Syeikh Ibnu Utsaimin menuturkan, "Nasyid-nasyid Islami merupakan nasyid bid'ah yang menyerupai apa yang diada-adakan oleh orang-orang sufi. Inilah sebabnya ia layak untuk disingkiri dan kembali kepada nasehat-nasehat Al-Kitab dan As-Sunnah."
Beliau juga berkata, "Tentang nasyid-nasyid Islami ini, sejak semula aku tidak melihat bahwa orang bisa menjadikannya jalan untuk mengambil nasehat/pelajaran, karena asal nasyid adalah warisan orang-orang sufi sebab orang-orang sufilah yang telah menghimpun dzikir-dzikir mereka semisal nasyid-nasyid ini."
Syeikh Sholeh Al-Fauzan berkata, "Al-Islam tidak mensyariatkan nasyid-nasyid itu bagi kita. Sesungguhnya tiada lain dia mensyariatkan bagi kita dzikrullah, tilawah Al-Qur'an dan mempelajari ilmu yang bermanfaat. Adapun nasyid, maka itu merupakan agama orang sufi yang membuat bid'ah, orang yang menjadikan agama mereka sebagai permainan dan kesia-siaan, sedang menjadikan nasyid sebagai bagian dari agama termasuk perbuatan meniru orang-orang nasrani yang menjadikan agama mereka sebagai paduan suara dan irama-irama yang dinyanyikan. Maka kewajiban kita adalah waspada terhadap nasyid-nasyid ini, melarang jual beli nasyid dan mencegah peredarannya."
Dalil-dalil Ulama yang Membolehkan Nasyid Islami
Pembicaraan dalam masalah ini terpecah dalam tiga bagian:
Bagian pertama: Pokok permasalahan.
Salah satu ketetapan yang dibuat oleh ulama ushul fiqih adalah bahwa asal hukum dalam berbagai hal adalah mubah (boleh) dan tidak akan berubah menjadi haram, wajib, sunnah, ataupun makruh kecuali dengan dalil. Termasuk diantaranya nasyid-nasyid Islami ini, sebab asal hukumnya adalah mubah. Penetapan hukum ini berdasarkan beberapa dalil:
1. Asal hukum itu berlaku secara umum bagi segala sesuatu.
2. Tidak adanya dalil yang melarang nasyid
3. Dijumpainya hal tersebut dalam sunnah, sebab terdapat riwayat yang shahih bahwa Nabi saw. dan para sahabat yang mulia -mudah-mudahan Alloh meridloi mereka- telah mendengarkan syair, melantunkannya pada waktu mereka bepergian dan saat tidak bepergian, dalam majlis-majlis mereka, dan dalam berbagai aktivitas mereka dengan suara tunggal atau bersama-sama (koor).
Sebagian contohnya adalah:
1. Diriwayatkan dari Anas bahwa dia berkata, Rasulullah saw. keluar menuju khandaq (parit).

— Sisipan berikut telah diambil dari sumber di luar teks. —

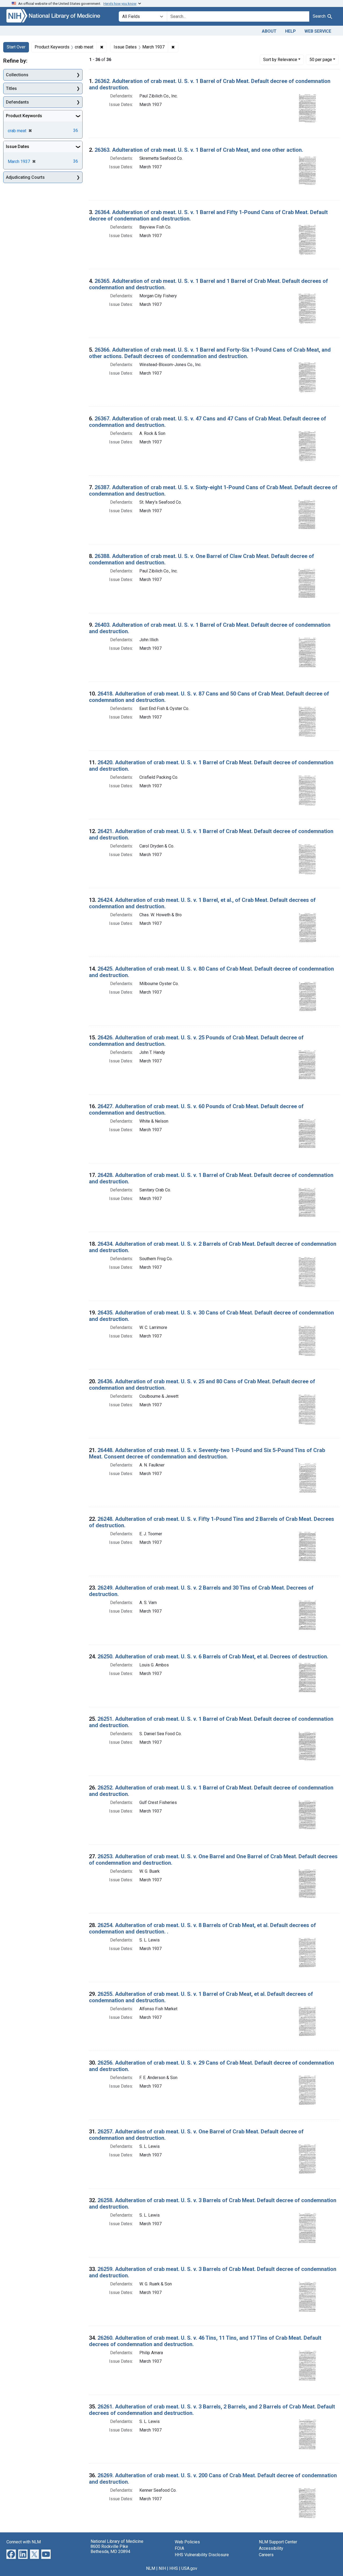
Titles (11, 88)
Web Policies (187, 2541)
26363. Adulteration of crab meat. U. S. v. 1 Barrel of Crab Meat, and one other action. (199, 150)
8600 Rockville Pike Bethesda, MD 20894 (110, 2549)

Maka ternyata orang Muhajirin dan Anshar sedang menggali pada suatu pagi yang dingin. Pada waktu itu mereka belum dikaruniai budak-budak yang akan melakukan pekerjaan itu untuk mereka. Tatkala melihat kepayahan dan rasa lapar pada diri mereka beliau berkata: اَللّهُمَّ اِنَّ الْعَيْشَ عَيْشُ اْلآخِرَةِْ ... فَاغْفِرْ لِـْلأَنْصَارِ وَ الْمُهَاجِرَةِْ ...
Ya Allah, sesungguhnya kehidupan yang haqiqi adalah kehidupan akhirah … Maka berilah ampunan kepada orang-orang Anshar dan Muhajirah ….

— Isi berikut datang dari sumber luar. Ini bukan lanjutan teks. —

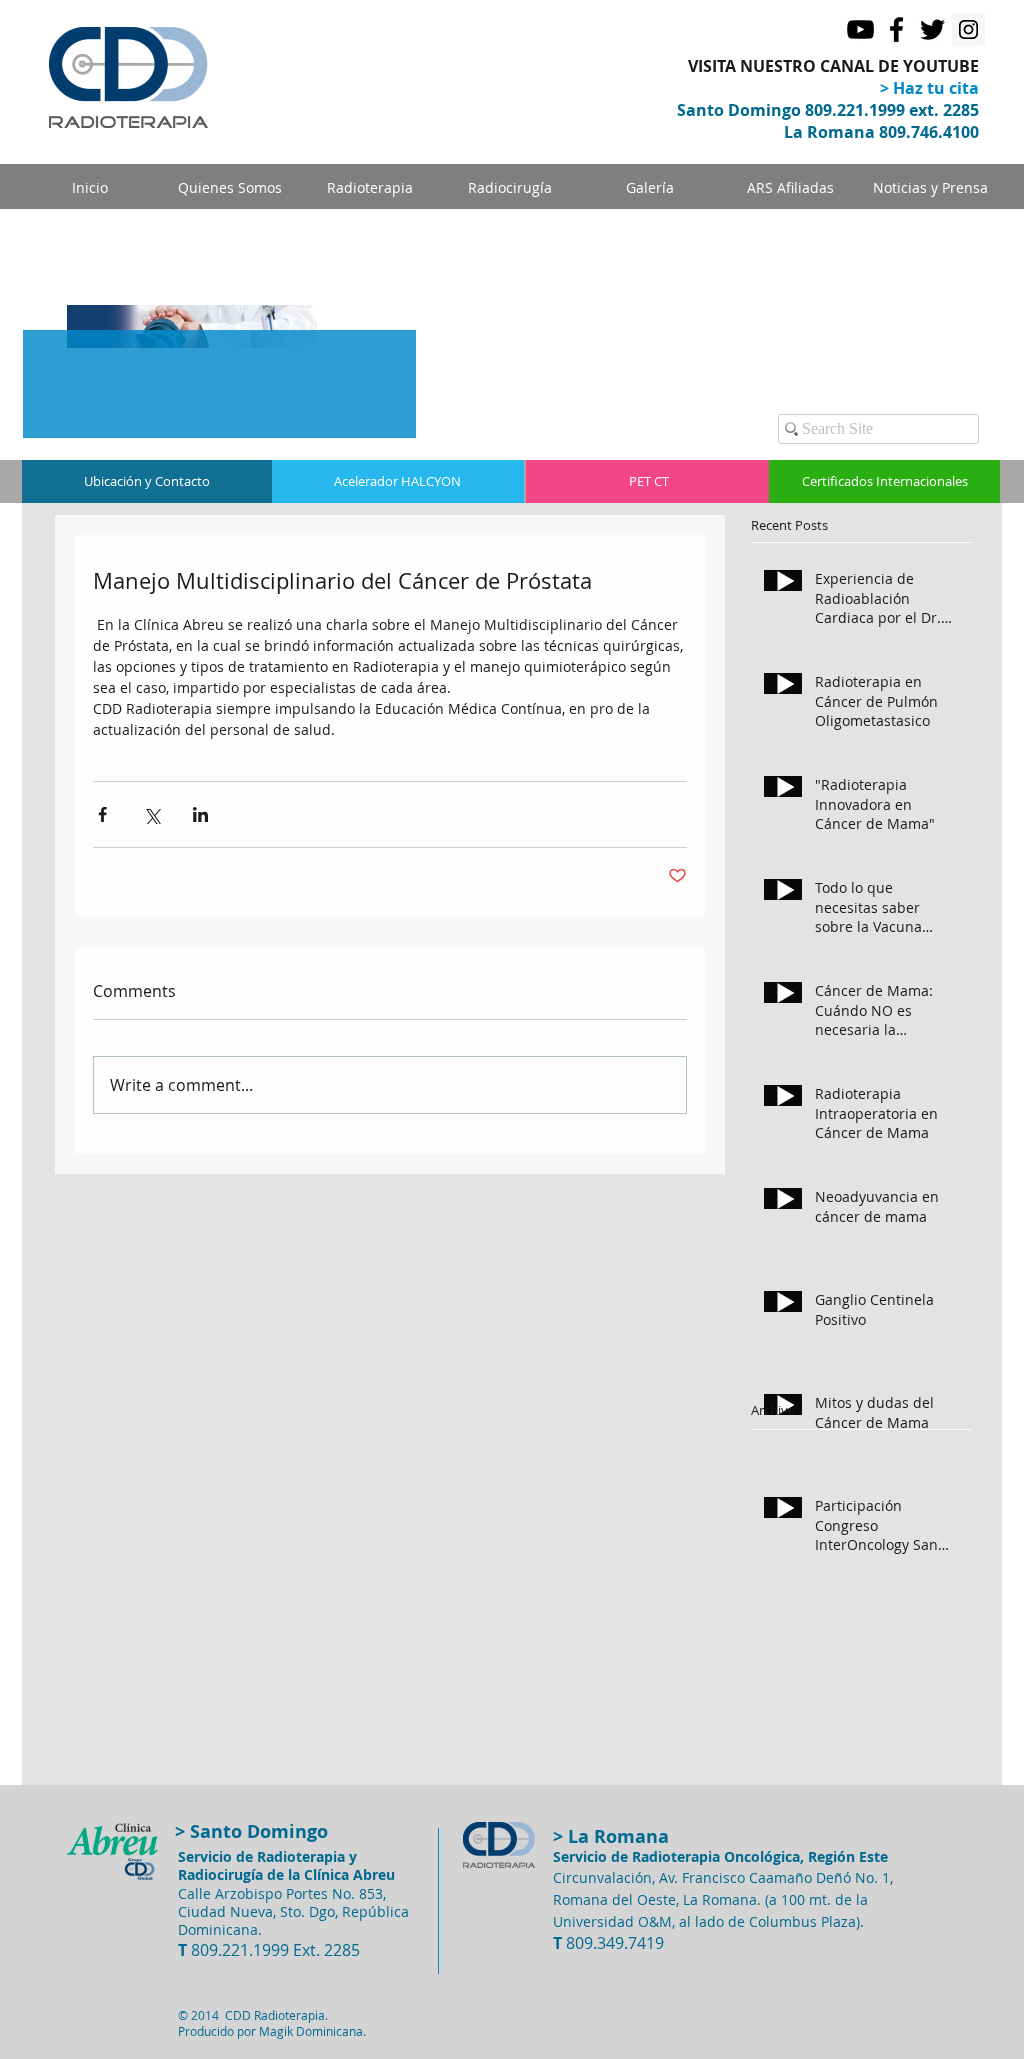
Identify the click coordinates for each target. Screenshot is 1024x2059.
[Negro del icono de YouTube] (860, 29)
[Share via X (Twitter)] (151, 814)
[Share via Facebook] (102, 814)
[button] (650, 187)
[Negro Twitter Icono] (932, 29)
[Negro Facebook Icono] (896, 29)
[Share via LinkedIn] (200, 814)
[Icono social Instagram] (968, 29)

Serentak mereka menjawab beliau secara berkata, "Kami adalah orang-orang yang membaiat Muhammad untuk berjihad selagi nyawa dikandung badan." [Muttafaqun 'alaih. –ed.]
2. Dua budak perempuan kecil menyanyi di Rumah Nabi.

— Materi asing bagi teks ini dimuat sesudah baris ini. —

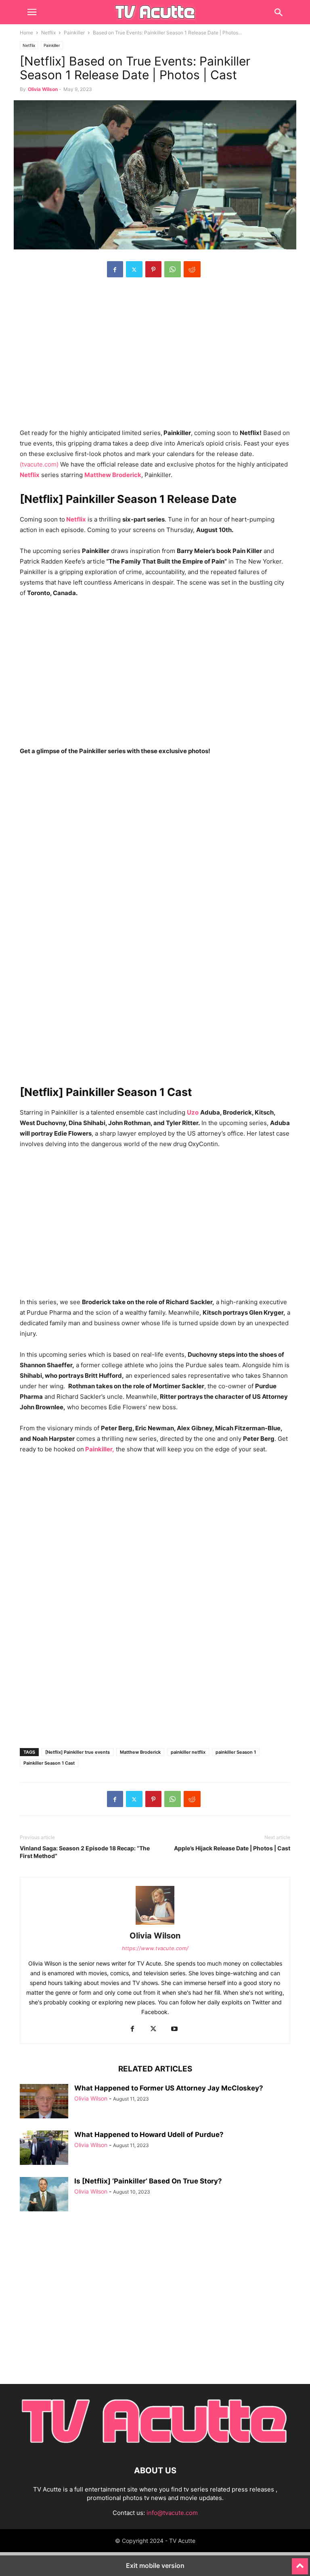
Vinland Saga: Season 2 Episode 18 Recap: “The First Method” (85, 1852)
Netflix (48, 33)
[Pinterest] (153, 269)
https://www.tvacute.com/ (155, 1948)
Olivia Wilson (43, 89)
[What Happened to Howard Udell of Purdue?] (44, 2148)
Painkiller (74, 33)
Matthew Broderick (140, 1752)
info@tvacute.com (172, 2513)
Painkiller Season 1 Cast (49, 1763)
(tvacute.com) (39, 464)
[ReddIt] (192, 269)
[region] (155, 357)
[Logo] (155, 2446)
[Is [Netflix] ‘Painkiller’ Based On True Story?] (44, 2195)
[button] (32, 12)
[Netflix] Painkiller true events (77, 1752)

Aisyah ra. berkata, Abu Bakar mengunjungiku, sedang di tempat-ku ada dua budak perempuan kecil dari budak-budak perempuan orang-orang Anshar. Keduanya sedang mendendangkan syair yang diucapkan orang-orang Anshar tentang perang Bu'ats. Aisyah ra. berkata, "Keduanya bukanlah biduanita." Lalu Abu Bakar menggertak, "Apakah pantas seruling-seruling setan ditiupkan di rumah Rasullah?" Padahal hari itu adalah hari 'Id. Lalu Rasulullah saw. bersabda, "Wahai Abu Bakar sesung-guhnya setiap kaum itu memiliki hari raya dan inilah hari raya kita."
'Aisyah berkata, "Rasulullah saw. masuk ke tempatku sedang di tempatku ada budak perempuan kecil sedang mendendangkan nyanyian Bu'ats, lalu beliau berbaring di atas tempat tidur dan beliau memalingkan wajahnya. Tiba-tiba Abu Bakar datang mengunjungiku, lalu dia membentakku, dia berkata, "Pantaskah seruling setan ditiupkan di hadapan Nabi saw?!" Maka beliau saw. datang seraya berkata, "Biarkanlah keduanya." Lalu saat beliau tidak memperhatikan, aku mencolek keduanya maka keduanya pun keluar (dari tempatku) dan hari itu adalah hari 'Id. Pada hari tersebut orang-orang berkulit hitam sedang bermain perisai dan belati/bayonet (bermain perang-perangan). Lalu entah 'Aisyah yang meminta kepada beliau saw atau beliau yang menawari, beliau bersabda, "Kamu ingin melihat?" Lalu dia 'Aisyah berkata, "Ya." Lalu beliau menyuruhku berdiri di belakangnya. Pipiku menempel dengan pipi beliau. Beliau bersabda, "Hati-hati wahai Bani Arfidah!" Ketika aku telah bosan beliau bersabda, "Sudah cukup?" 'Aisyah berkata, "Ya". Beliau bersabda, "Kalau begitu pergilah!" [Muttafaqun 'alaih. –ed]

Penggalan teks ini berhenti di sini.